Rarement une fuite de données n’aura été aussi complète sur la vie intime des victimes. Fin 2019, l’intégralité des données de plus de 20 000 utilisatrices et utilisateurs français du site de discussions et de rencontres BDSM domi[.]com s’est retrouvée exposée sans protection, sans que le site ne subisse une cyberattaque. Dans cette fuite que Numerama a consultée après avoir été alerté par une source qui souhaite garder l’anonymat, il y avait, pour chaque personne, plus d’une vingtaine de lignes d’informations. Surtout, ces lignes contenaient le détail de leurs préférences sexuelles.
Domi affiche fièrement son statut : « La plus grande, la plus ancienne communauté BDSM, spécialisée depuis plus de 25 ans dans les rencontres SM ». Le postulat est discuté par des blogs spécialisés sur le sujet, mais le forum de rencontre existe bien depuis le Minitel et revendique plus de 38 000 inscrits sur sa page d’accueil.

•••••

Vos consignes:
[1] D'après le texte sur la fuite de données, combien d'inscrits le site revendique-t-il sur sa page d'accueil ?
[2] Rédigez la suite du texte sur la fuite de données en reprenant après sa dernière phrase.
Le matériel ci-dessous n'a aucun lien avec le texte sur la fuite de données.

Données fournies:

•••••

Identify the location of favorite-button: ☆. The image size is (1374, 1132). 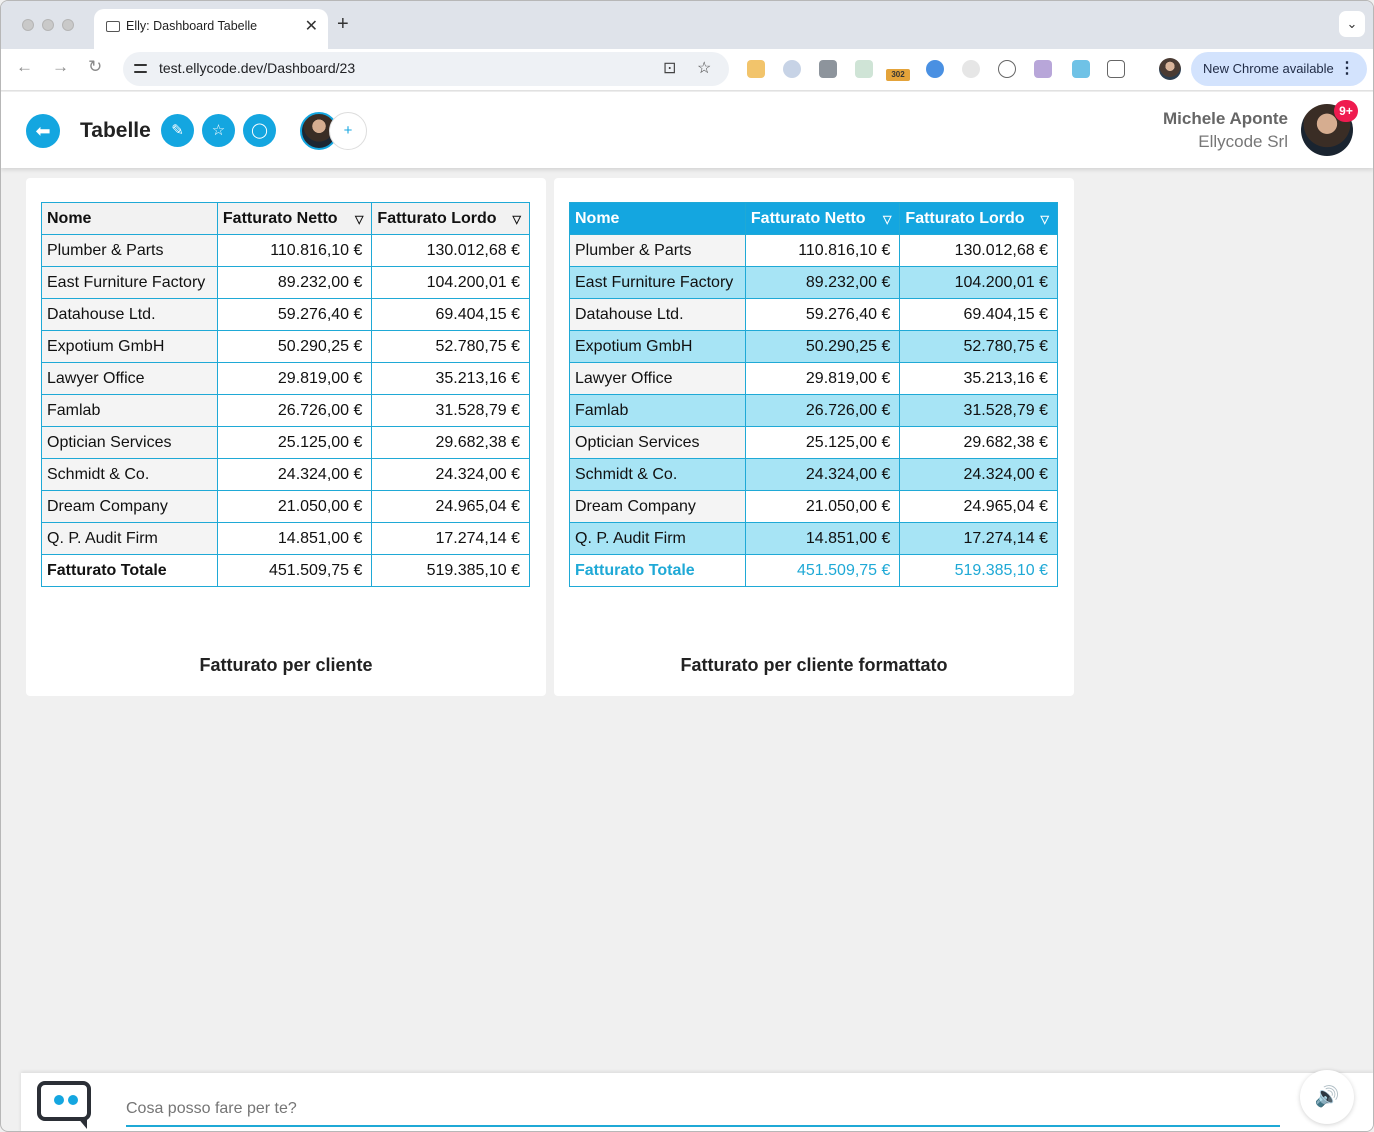
(218, 130).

•••••

Réponses par numéro:
[1] Plus de 38 000 inscrits.

[2]
Pour comprendre la gravité de la fuite, il faut comprendre ce qu’est le BDSM. L’acronyme (pour bondage, discipline, sado-masochisme) englobe un ensemble de pratiques et de jeux sexuels, autour des rapports de domination et de soumission, des fétichismes, et de l’usage d’accessoires (corde, martinet, pinces…). Les adeptes du BDSM ont encadré leurs activités par des codes pour garantir la sécurité et le consentement de tous les partis, mais leurs pratiques sont encore considérées comme « à la marge ». Une majorité d’entre eux préfère donc garder ses préférences dans le cadre privé, souvent sous anonymat.
Entre de mauvaises mains, les données de la fuite permettraient d’alimenter du chantage à la divulgation d’information, des comportements discriminatoires ou encore du harcèlement ciblé… On peut facilement imaginer un scénario dans lequel le maître chanteur menace un utilisateur de révéler ses pratiques sexuelles à sa famille, ses collègues ou encore ses voisins.
La fuite, découverte à l’été 2019, n’a été réparée qu’en janvier 2020. L’entreprise BD Multimedia, éditrice de Domi et responsable légal de la fuite, n’a répondu à aucune de nos demandes de contact répétées, au cours de plusieurs semaines d’enquête.
Le détail des préférences sexuelles facilement accessible
À l’inscription, Domi vous demande de renseigner plusieurs informations intimes. D’abord, le genre : homme, femme, couple, « trans/trav » (sic). Puis vient le statut marital (marié(e), pacsé(e), célibataire…), suivi par « l’orientation » (« hétéro », « homo / lesbienne », « bi-sexuel(le) »).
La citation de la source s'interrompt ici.